$f(X) = X^9 - 2dX^6 + 3d^2 X^3 - d^3$ irreducible in $\mathbb{Q}[X]$ for given cube-free integer $d>1$.

Question

Here's what I've tried:

I've checked that there's exactly one real root for this polynomial (that's easy to prove i.e. there's at least one real root since it has odd degree and it is easy to show that the derivative is always $\geq 0$). I've noticed that if $g(X) = X^3 - 2dX^2 + 3d^2 X - d^3$, then $f(X) = g(X^3)$. Also, $g(X)$ is irreducible over $\mathbb{Q}$ if and only if $h(X) = d^3 g(X/d)$ is irreducible over $\mathbb{Q}$, but $h(X) = X^3 - 2X^2 + 3X - 1$ has no rational root and, hence, is not reducible. I was trying to conclude the problem by saying that if $g(X)$ is irreducible over $\mathbb{Q}$, then $g(X^3)$ is also irreducible over $\mathbb{Q}$, but I'm not sure if this is true.
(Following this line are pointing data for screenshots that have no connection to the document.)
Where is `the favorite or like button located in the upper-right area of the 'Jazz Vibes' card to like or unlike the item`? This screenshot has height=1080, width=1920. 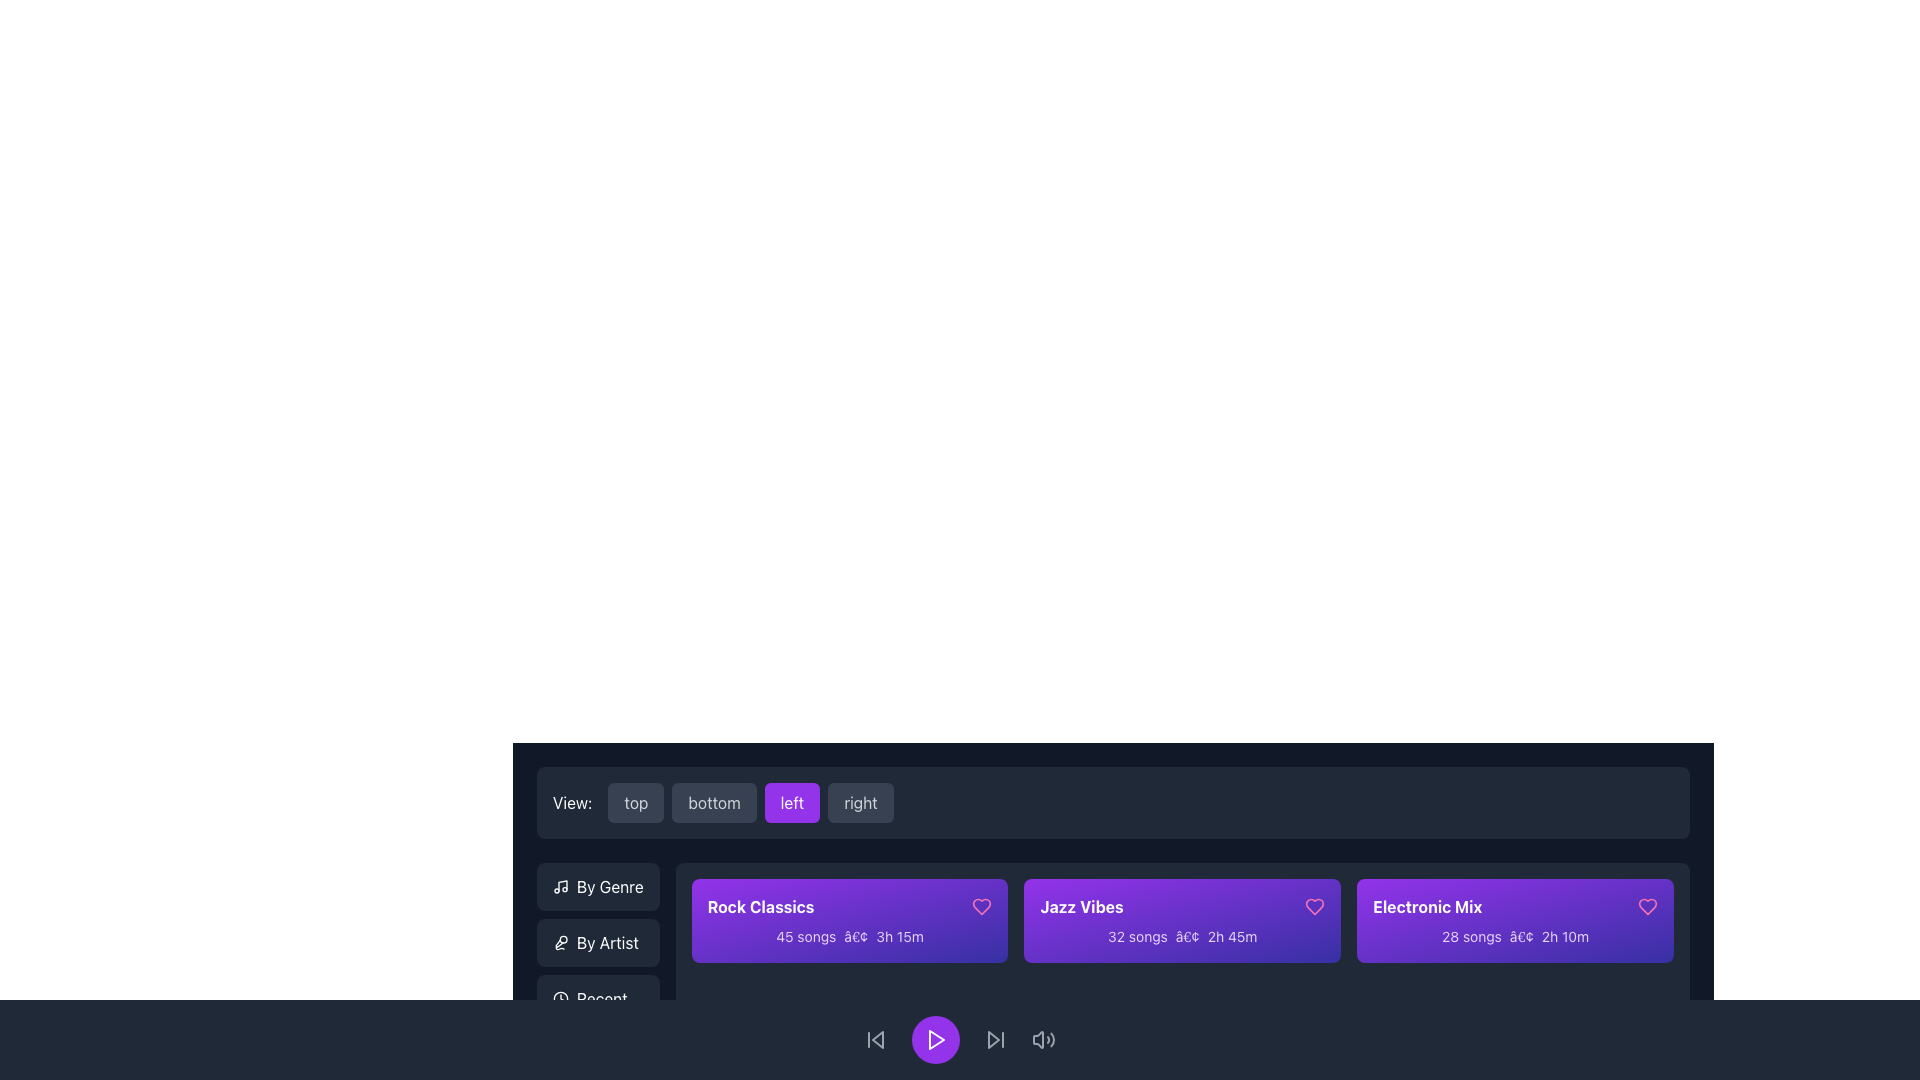
the favorite or like button located in the upper-right area of the 'Jazz Vibes' card to like or unlike the item is located at coordinates (1315, 906).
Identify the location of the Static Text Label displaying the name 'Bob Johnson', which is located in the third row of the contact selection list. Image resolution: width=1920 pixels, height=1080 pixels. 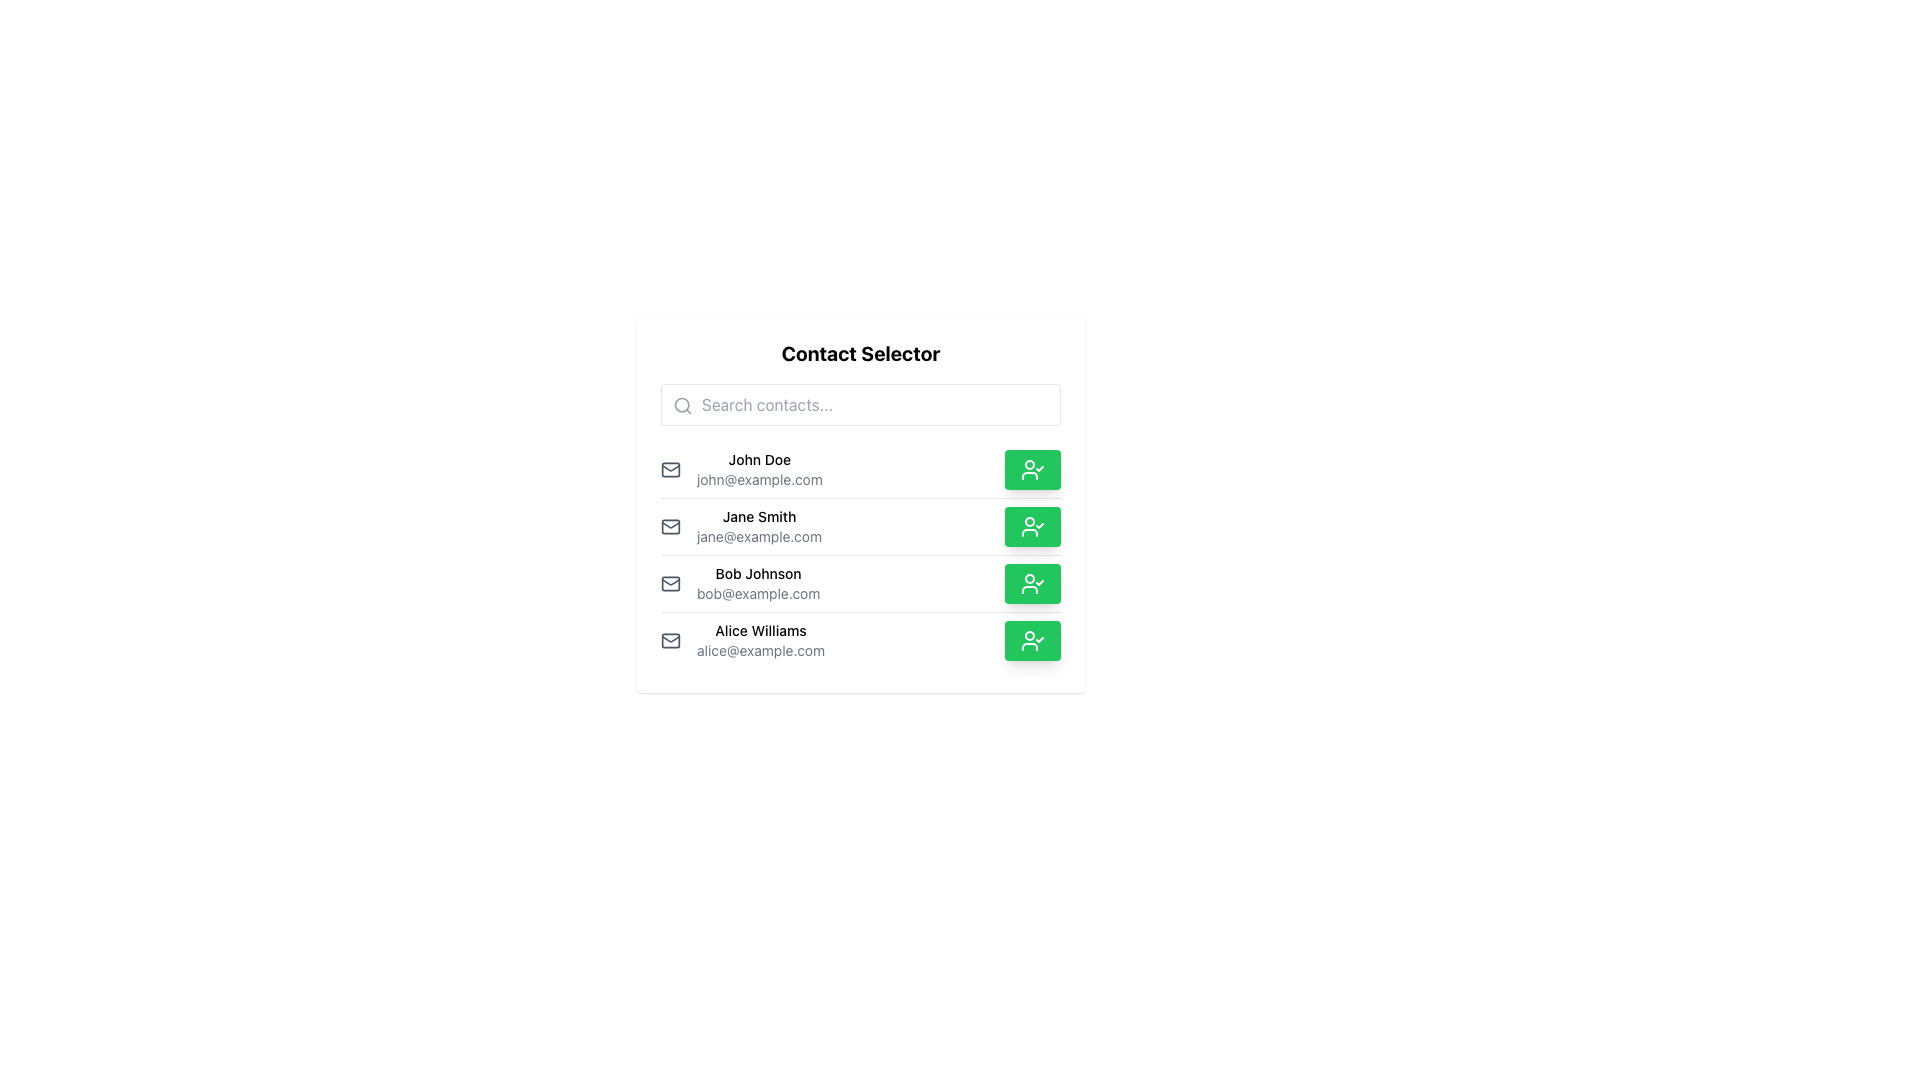
(757, 574).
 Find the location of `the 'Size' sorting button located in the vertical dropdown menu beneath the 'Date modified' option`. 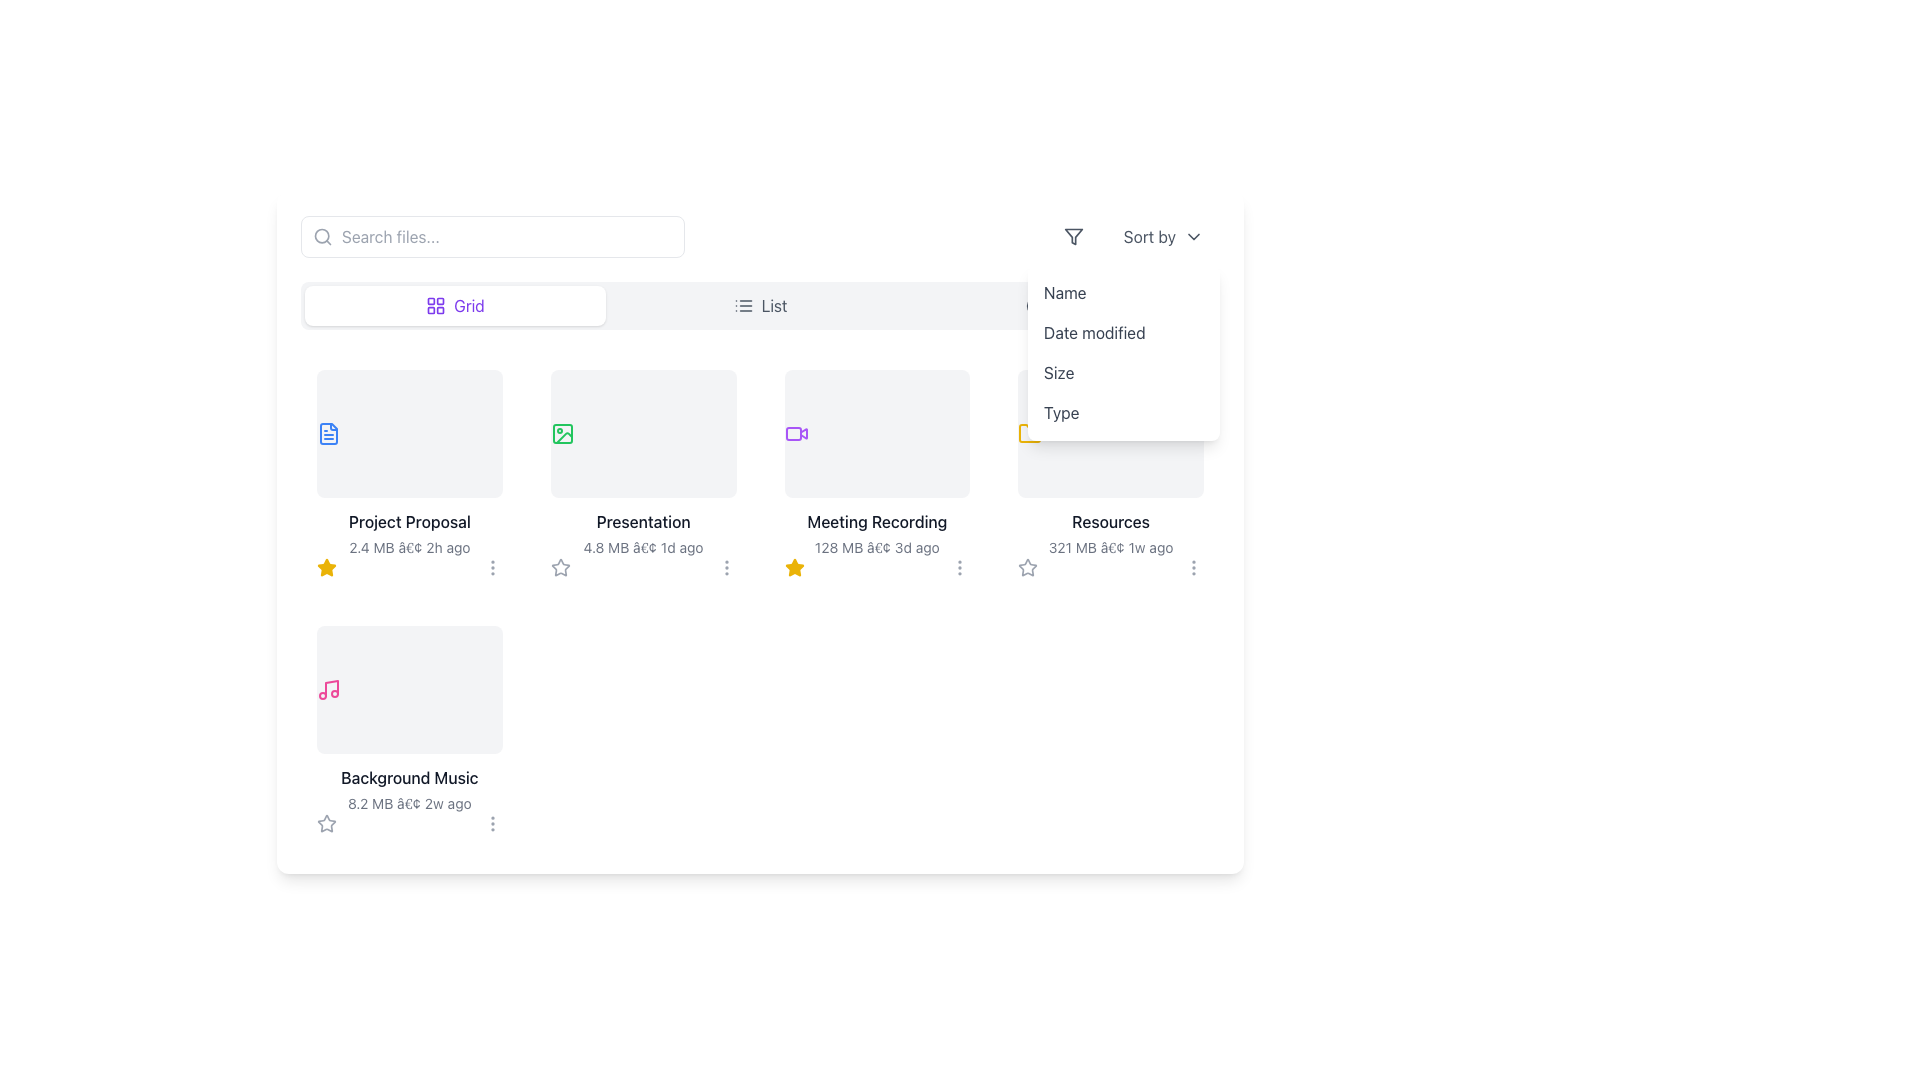

the 'Size' sorting button located in the vertical dropdown menu beneath the 'Date modified' option is located at coordinates (1123, 373).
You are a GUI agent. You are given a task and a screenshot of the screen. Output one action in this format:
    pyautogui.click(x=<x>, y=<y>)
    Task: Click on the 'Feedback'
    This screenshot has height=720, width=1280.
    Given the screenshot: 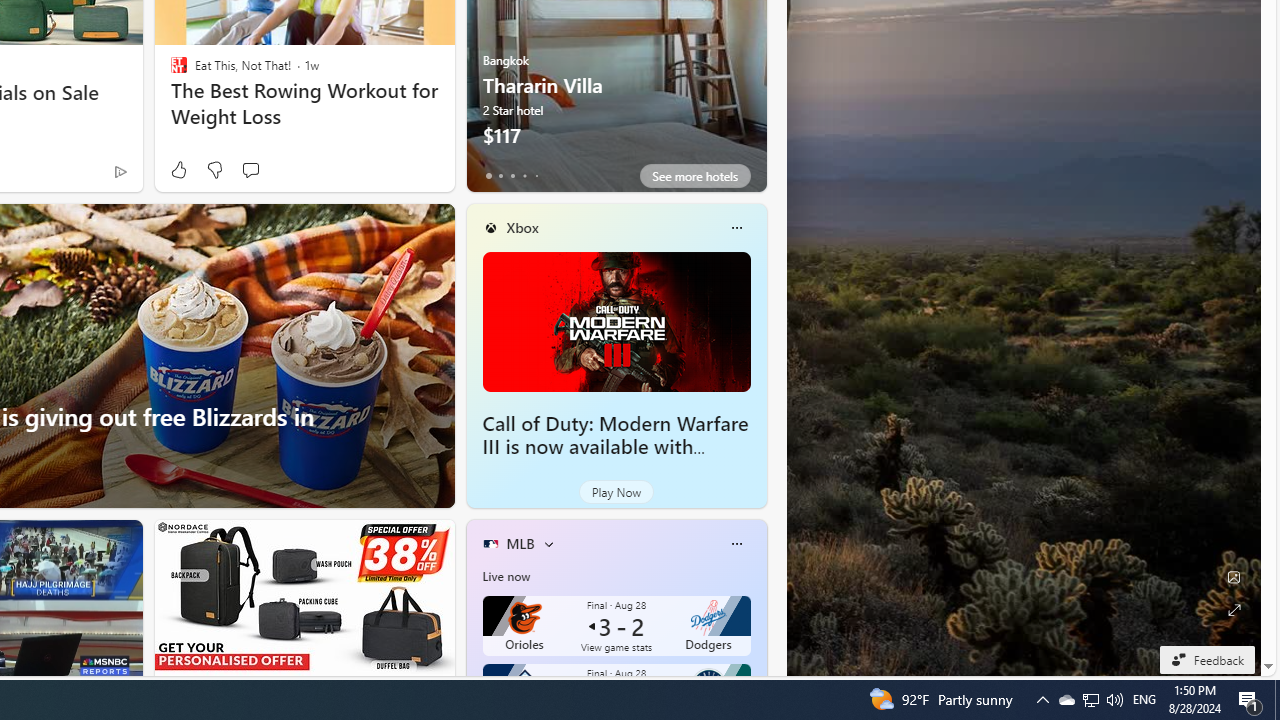 What is the action you would take?
    pyautogui.click(x=1205, y=659)
    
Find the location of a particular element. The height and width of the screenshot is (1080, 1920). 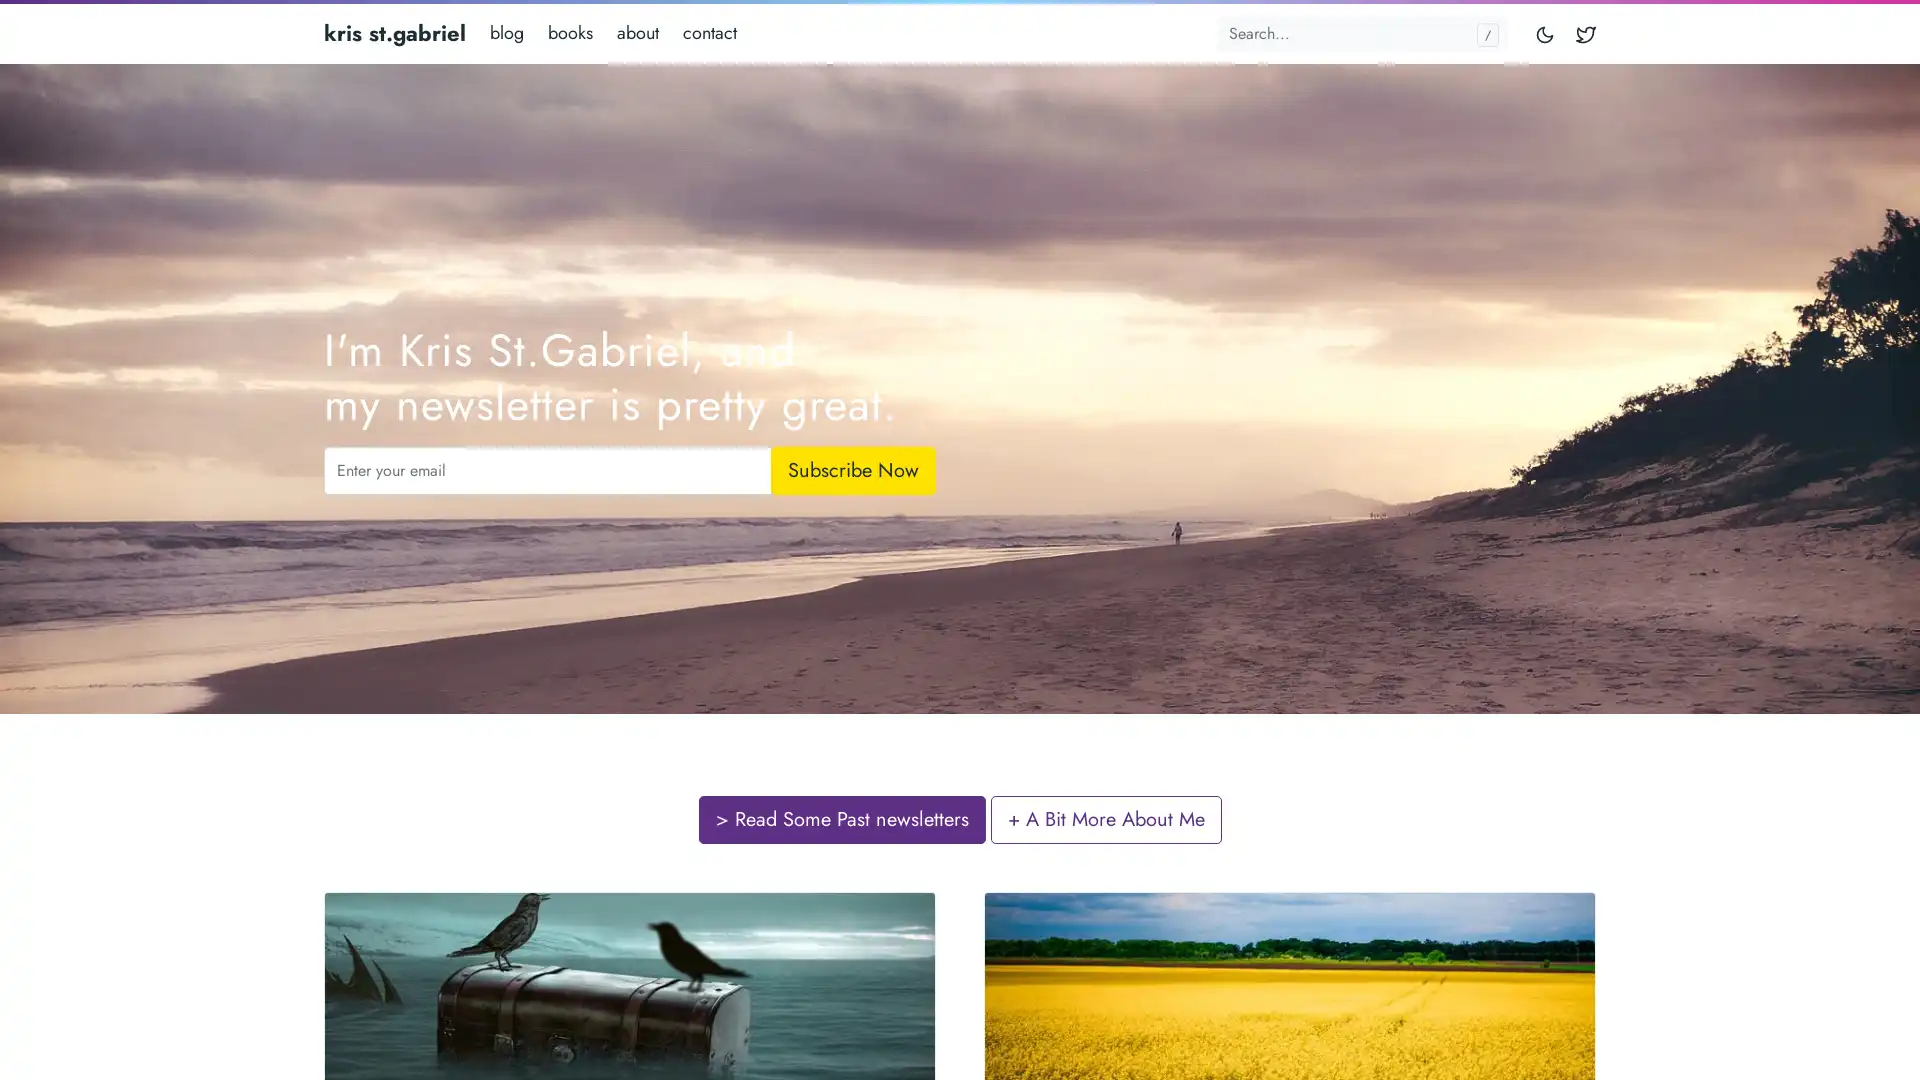

Subscribe Now is located at coordinates (853, 470).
Can someone help me conclude this problem?

Answer 1

An outline of a proof, as a series of exercises:

Let $\alpha$ be a root of $f(X)$.

1. Note that $f(X) = (X^3-d)^3 + dX^6$. From this, show that $\sqrt[3]{d} \in \Bbb{Q}(\alpha)$.
2. Show that $\Bbb{Q}(\alpha)$ also contains a root of $X^3 - 2X^2 + 3X - 1$; call this root $\beta$.
3. Show that if $f(X)$ is reducible, then $\sqrt[3]{d} \in \Bbb{Q}(\beta)$. (Look at the degrees of the relevant extensions.)
4. Compare the discriminant of the minimum polynomial of an arbitrary element of $\Bbb{Q}(\beta) \setminus \Bbb{Q}$ with the discriminant of the minimum polynomial of $\beta$. In particular, show that the product of these two discriminants must be a perfect square.
5. Use this to show $\sqrt[3]{d} \not \in \Bbb{Q}(\beta)\setminus \Bbb{Q}$, and hence $f(X)$ is irreducible.

Note that this works for any $d$ that is not a perfect cube, which is slightly different from $d$ being cube-free.

The relationship between the irreducibility of $g(X)$ and the irreducibility of $g(X^3)$ is a special case of the Capelli Lemma and the Vahlen-Capelli irreducibility criterion; together they say (for this special case) that if $\gamma$ is a root of the irreducible polynomial $g(X)$, then $g(X^3)$ is also irreducible if and only if $\gamma$ is not a perfect cube in $\Bbb{Q}(\gamma)$.